§ GOAL OF THE EXERCISE: Rewrite every one of the following rows, changing "Where should I click to:" to "Where do I click to:" wherever it occurs and leaving all else untouched.

§ RECORDS TO PROCESS:
========================================================================

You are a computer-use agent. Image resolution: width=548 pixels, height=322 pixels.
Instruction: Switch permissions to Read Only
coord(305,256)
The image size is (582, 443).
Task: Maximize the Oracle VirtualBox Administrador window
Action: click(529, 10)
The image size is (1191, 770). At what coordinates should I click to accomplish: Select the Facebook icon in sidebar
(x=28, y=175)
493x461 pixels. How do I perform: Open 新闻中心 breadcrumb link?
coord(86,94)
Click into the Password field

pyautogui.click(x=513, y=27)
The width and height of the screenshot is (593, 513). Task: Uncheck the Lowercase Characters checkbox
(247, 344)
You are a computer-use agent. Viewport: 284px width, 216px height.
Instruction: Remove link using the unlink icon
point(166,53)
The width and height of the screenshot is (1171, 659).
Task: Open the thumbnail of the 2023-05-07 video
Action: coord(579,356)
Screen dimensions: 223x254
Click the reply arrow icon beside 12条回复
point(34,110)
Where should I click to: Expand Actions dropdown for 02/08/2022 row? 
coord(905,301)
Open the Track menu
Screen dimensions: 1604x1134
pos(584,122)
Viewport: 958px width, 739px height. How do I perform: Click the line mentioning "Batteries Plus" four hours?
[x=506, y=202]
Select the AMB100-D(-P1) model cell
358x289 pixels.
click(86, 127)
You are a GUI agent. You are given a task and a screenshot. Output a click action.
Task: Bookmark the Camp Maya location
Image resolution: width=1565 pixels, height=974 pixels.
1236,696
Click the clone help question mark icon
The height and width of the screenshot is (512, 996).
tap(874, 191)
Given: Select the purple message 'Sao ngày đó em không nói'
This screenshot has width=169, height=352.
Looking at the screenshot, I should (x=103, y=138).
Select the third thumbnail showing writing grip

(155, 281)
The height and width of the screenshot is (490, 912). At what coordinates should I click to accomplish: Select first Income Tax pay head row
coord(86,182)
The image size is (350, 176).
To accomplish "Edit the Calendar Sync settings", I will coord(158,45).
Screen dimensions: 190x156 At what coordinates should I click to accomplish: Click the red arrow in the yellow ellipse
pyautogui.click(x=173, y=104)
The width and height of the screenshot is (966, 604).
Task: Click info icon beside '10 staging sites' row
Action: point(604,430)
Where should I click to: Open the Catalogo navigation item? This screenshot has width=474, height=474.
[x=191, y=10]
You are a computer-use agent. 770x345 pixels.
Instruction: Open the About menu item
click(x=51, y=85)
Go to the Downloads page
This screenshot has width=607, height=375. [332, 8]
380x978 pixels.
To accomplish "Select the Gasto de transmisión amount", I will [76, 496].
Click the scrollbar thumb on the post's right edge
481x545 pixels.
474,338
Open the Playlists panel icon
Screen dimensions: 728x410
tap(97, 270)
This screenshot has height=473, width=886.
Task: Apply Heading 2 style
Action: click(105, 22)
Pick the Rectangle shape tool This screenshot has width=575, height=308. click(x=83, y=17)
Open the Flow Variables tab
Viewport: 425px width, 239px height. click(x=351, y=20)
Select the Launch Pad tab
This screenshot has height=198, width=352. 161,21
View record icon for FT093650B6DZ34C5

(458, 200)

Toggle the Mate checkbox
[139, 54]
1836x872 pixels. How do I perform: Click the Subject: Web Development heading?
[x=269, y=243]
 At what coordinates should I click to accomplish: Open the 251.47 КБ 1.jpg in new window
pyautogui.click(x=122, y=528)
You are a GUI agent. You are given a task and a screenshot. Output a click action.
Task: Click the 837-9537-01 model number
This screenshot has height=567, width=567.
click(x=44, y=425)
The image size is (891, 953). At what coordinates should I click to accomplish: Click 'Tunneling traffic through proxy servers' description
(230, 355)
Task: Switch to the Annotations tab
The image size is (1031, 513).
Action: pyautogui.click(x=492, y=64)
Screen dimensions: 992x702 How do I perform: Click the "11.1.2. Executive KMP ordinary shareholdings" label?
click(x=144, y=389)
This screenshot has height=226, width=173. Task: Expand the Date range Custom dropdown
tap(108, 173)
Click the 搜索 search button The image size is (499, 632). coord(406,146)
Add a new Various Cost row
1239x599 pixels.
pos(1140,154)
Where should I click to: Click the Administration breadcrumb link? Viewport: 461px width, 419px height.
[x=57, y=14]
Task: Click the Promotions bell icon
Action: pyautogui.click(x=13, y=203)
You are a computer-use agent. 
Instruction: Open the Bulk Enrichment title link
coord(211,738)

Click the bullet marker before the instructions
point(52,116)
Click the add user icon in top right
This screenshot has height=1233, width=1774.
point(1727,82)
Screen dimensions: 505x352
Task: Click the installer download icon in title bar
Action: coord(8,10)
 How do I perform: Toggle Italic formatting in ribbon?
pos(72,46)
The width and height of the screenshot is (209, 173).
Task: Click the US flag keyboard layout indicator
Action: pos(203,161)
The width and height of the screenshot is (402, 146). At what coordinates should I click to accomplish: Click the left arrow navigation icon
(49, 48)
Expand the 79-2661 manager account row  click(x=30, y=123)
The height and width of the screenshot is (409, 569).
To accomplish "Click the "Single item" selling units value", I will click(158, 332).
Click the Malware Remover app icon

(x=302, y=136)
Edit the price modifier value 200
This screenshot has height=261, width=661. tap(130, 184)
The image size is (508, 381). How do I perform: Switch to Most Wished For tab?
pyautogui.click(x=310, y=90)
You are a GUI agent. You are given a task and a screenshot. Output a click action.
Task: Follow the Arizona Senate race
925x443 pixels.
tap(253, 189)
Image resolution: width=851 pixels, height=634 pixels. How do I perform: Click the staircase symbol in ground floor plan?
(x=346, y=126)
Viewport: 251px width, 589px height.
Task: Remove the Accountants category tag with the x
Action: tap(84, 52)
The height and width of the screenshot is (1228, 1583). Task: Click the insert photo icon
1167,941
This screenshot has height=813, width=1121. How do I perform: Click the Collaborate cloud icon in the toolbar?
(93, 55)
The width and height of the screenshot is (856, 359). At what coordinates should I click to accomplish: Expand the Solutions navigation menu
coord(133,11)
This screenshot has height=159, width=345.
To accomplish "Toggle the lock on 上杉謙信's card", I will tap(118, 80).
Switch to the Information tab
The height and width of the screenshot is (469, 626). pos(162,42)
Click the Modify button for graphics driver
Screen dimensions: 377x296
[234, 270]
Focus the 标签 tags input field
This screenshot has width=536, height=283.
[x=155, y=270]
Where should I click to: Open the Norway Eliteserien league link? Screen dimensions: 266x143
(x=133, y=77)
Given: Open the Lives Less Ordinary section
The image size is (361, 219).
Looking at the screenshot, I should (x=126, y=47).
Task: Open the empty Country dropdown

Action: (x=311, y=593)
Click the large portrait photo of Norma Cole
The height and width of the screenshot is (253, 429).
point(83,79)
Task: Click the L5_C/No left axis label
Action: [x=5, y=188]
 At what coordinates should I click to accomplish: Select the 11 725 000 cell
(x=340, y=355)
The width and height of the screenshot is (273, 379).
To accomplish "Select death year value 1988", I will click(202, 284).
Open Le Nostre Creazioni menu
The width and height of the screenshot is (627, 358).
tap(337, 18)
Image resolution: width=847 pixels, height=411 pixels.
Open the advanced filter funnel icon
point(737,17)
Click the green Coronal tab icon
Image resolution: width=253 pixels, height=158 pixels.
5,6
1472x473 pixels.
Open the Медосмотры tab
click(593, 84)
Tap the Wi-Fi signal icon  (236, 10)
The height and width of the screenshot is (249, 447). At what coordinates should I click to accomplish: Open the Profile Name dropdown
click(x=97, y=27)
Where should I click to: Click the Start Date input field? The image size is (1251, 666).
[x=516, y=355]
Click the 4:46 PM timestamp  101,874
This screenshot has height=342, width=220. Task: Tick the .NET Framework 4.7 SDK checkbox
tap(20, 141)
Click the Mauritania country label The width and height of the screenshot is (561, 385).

========================================================================

§ TASK SOLUTION:
You are a computer-use agent. Image resolution: width=548 pixels, height=322 pixels.
Instruction: Switch permissions to Read Only
coord(305,256)
The image size is (582, 443).
Task: Maximize the Oracle VirtualBox Administrador window
Action: click(529, 10)
The image size is (1191, 770). At what coordinates should I click to accomplish: Select the Facebook icon in sidebar
(x=28, y=175)
493x461 pixels. How do I perform: Open 新闻中心 breadcrumb link?
coord(86,94)
Click into the Password field

pyautogui.click(x=513, y=27)
The width and height of the screenshot is (593, 513). Task: Uncheck the Lowercase Characters checkbox
(247, 344)
You are a computer-use agent. Viewport: 284px width, 216px height.
Instruction: Remove link using the unlink icon
point(166,53)
The width and height of the screenshot is (1171, 659).
Task: Open the thumbnail of the 2023-05-07 video
Action: coord(579,356)
Screen dimensions: 223x254
Click the reply arrow icon beside 12条回复
point(34,110)
Where do I click to: Expand Actions dropdown for 02/08/2022 row? 
coord(905,301)
Open the Track menu
Screen dimensions: 1604x1134
pos(584,122)
Viewport: 958px width, 739px height. How do I perform: Click the line mentioning "Batteries Plus" four hours?
[x=506, y=202]
Select the AMB100-D(-P1) model cell
358x289 pixels.
click(86, 127)
You are a GUI agent. You are given a task and a screenshot. Output a click action.
Task: Bookmark the Camp Maya location
Image resolution: width=1565 pixels, height=974 pixels.
1236,696
Click the clone help question mark icon
The height and width of the screenshot is (512, 996).
tap(874, 191)
Given: Select the purple message 'Sao ngày đó em không nói'
This screenshot has width=169, height=352.
Looking at the screenshot, I should (x=103, y=138).
Select the third thumbnail showing writing grip

(155, 281)
The height and width of the screenshot is (490, 912). At what coordinates should I click to accomplish: Select first Income Tax pay head row
coord(86,182)
The image size is (350, 176).
To accomplish "Edit the Calendar Sync settings", I will coord(158,45).
Screen dimensions: 190x156 At what coordinates should I click to accomplish: Click the red arrow in the yellow ellipse
pyautogui.click(x=173, y=104)
The width and height of the screenshot is (966, 604).
Task: Click info icon beside '10 staging sites' row
Action: point(604,430)
Where do I click to: Open the Catalogo navigation item? This screenshot has width=474, height=474.
[x=191, y=10]
You are a computer-use agent. 770x345 pixels.
Instruction: Open the About menu item
click(x=51, y=85)
Go to the Downloads page
This screenshot has width=607, height=375. [332, 8]
380x978 pixels.
To accomplish "Select the Gasto de transmisión amount", I will [76, 496].
Click the scrollbar thumb on the post's right edge
481x545 pixels.
474,338
Open the Playlists panel icon
Screen dimensions: 728x410
tap(97, 270)
This screenshot has height=473, width=886.
Task: Apply Heading 2 style
Action: click(105, 22)
Pick the Rectangle shape tool This screenshot has width=575, height=308. click(x=83, y=17)
Open the Flow Variables tab
Viewport: 425px width, 239px height. click(x=351, y=20)
Select the Launch Pad tab
This screenshot has height=198, width=352. 161,21
View record icon for FT093650B6DZ34C5

(458, 200)

Toggle the Mate checkbox
[139, 54]
1836x872 pixels. How do I perform: Click the Subject: Web Development heading?
[x=269, y=243]
 At what coordinates should I click to accomplish: Open the 251.47 КБ 1.jpg in new window
pyautogui.click(x=122, y=528)
You are a GUI agent. You are given a task and a screenshot. Output a click action.
Task: Click the 837-9537-01 model number
This screenshot has height=567, width=567.
click(x=44, y=425)
The image size is (891, 953). At what coordinates should I click to accomplish: Click 'Tunneling traffic through proxy servers' description
(230, 355)
Task: Switch to the Annotations tab
The image size is (1031, 513).
Action: pyautogui.click(x=492, y=64)
Screen dimensions: 992x702 How do I perform: Click the "11.1.2. Executive KMP ordinary shareholdings" label?
click(x=144, y=389)
This screenshot has height=226, width=173. Task: Expand the Date range Custom dropdown
tap(108, 173)
Click the 搜索 search button The image size is (499, 632). coord(406,146)
Add a new Various Cost row
1239x599 pixels.
pos(1140,154)
Where do I click to: Click the Administration breadcrumb link? Viewport: 461px width, 419px height.
[x=57, y=14]
Task: Click the Promotions bell icon
Action: pyautogui.click(x=13, y=203)
You are a computer-use agent. 
Instruction: Open the Bulk Enrichment title link
coord(211,738)

Click the bullet marker before the instructions
point(52,116)
Click the add user icon in top right
This screenshot has height=1233, width=1774.
point(1727,82)
Screen dimensions: 505x352
Task: Click the installer download icon in title bar
Action: coord(8,10)
 How do I perform: Toggle Italic formatting in ribbon?
pos(72,46)
The width and height of the screenshot is (209, 173).
Task: Click the US flag keyboard layout indicator
Action: pos(203,161)
The width and height of the screenshot is (402, 146). At what coordinates should I click to accomplish: Click the left arrow navigation icon
(49, 48)
Expand the 79-2661 manager account row  click(x=30, y=123)
The height and width of the screenshot is (409, 569).
To accomplish "Click the "Single item" selling units value", I will click(158, 332).
Click the Malware Remover app icon

(x=302, y=136)
Edit the price modifier value 200
This screenshot has height=261, width=661. tap(130, 184)
The image size is (508, 381). How do I perform: Switch to Most Wished For tab?
pyautogui.click(x=310, y=90)
You are a GUI agent. You are given a task and a screenshot. Output a click action.
Task: Follow the Arizona Senate race
925x443 pixels.
tap(253, 189)
Image resolution: width=851 pixels, height=634 pixels. How do I perform: Click the staircase symbol in ground floor plan?
(x=346, y=126)
Viewport: 251px width, 589px height.
Task: Remove the Accountants category tag with the x
Action: tap(84, 52)
The height and width of the screenshot is (1228, 1583). Task: Click the insert photo icon
1167,941
This screenshot has height=813, width=1121. How do I perform: Click the Collaborate cloud icon in the toolbar?
(93, 55)
The width and height of the screenshot is (856, 359). At what coordinates should I click to accomplish: Expand the Solutions navigation menu
coord(133,11)
This screenshot has height=159, width=345.
To accomplish "Toggle the lock on 上杉謙信's card", I will tap(118, 80).
Switch to the Information tab
The height and width of the screenshot is (469, 626). pos(162,42)
Click the Modify button for graphics driver
Screen dimensions: 377x296
[234, 270]
Focus the 标签 tags input field
This screenshot has width=536, height=283.
[x=155, y=270]
Where do I click to: Open the Norway Eliteserien league link? Screen dimensions: 266x143
(x=133, y=77)
Given: Open the Lives Less Ordinary section
The image size is (361, 219).
Looking at the screenshot, I should (x=126, y=47).
Task: Open the empty Country dropdown

Action: (x=311, y=593)
Click the large portrait photo of Norma Cole
The height and width of the screenshot is (253, 429).
point(83,79)
Task: Click the L5_C/No left axis label
Action: [x=5, y=188]
 At what coordinates should I click to accomplish: Select the 11 725 000 cell
(x=340, y=355)
The width and height of the screenshot is (273, 379).
To accomplish "Select death year value 1988", I will click(202, 284).
Open Le Nostre Creazioni menu
The width and height of the screenshot is (627, 358).
tap(337, 18)
Image resolution: width=847 pixels, height=411 pixels.
Open the advanced filter funnel icon
point(737,17)
Click the green Coronal tab icon
Image resolution: width=253 pixels, height=158 pixels.
5,6
1472x473 pixels.
Open the Медосмотры tab
click(593, 84)
Tap the Wi-Fi signal icon  (236, 10)
The height and width of the screenshot is (249, 447). At what coordinates should I click to accomplish: Open the Profile Name dropdown
click(x=97, y=27)
Where do I click to: Click the Start Date input field? The image size is (1251, 666).
[x=516, y=355]
Click the 4:46 PM timestamp  101,874
This screenshot has height=342, width=220. Task: Tick the .NET Framework 4.7 SDK checkbox
tap(20, 141)
Click the Mauritania country label The width and height of the screenshot is (561, 385).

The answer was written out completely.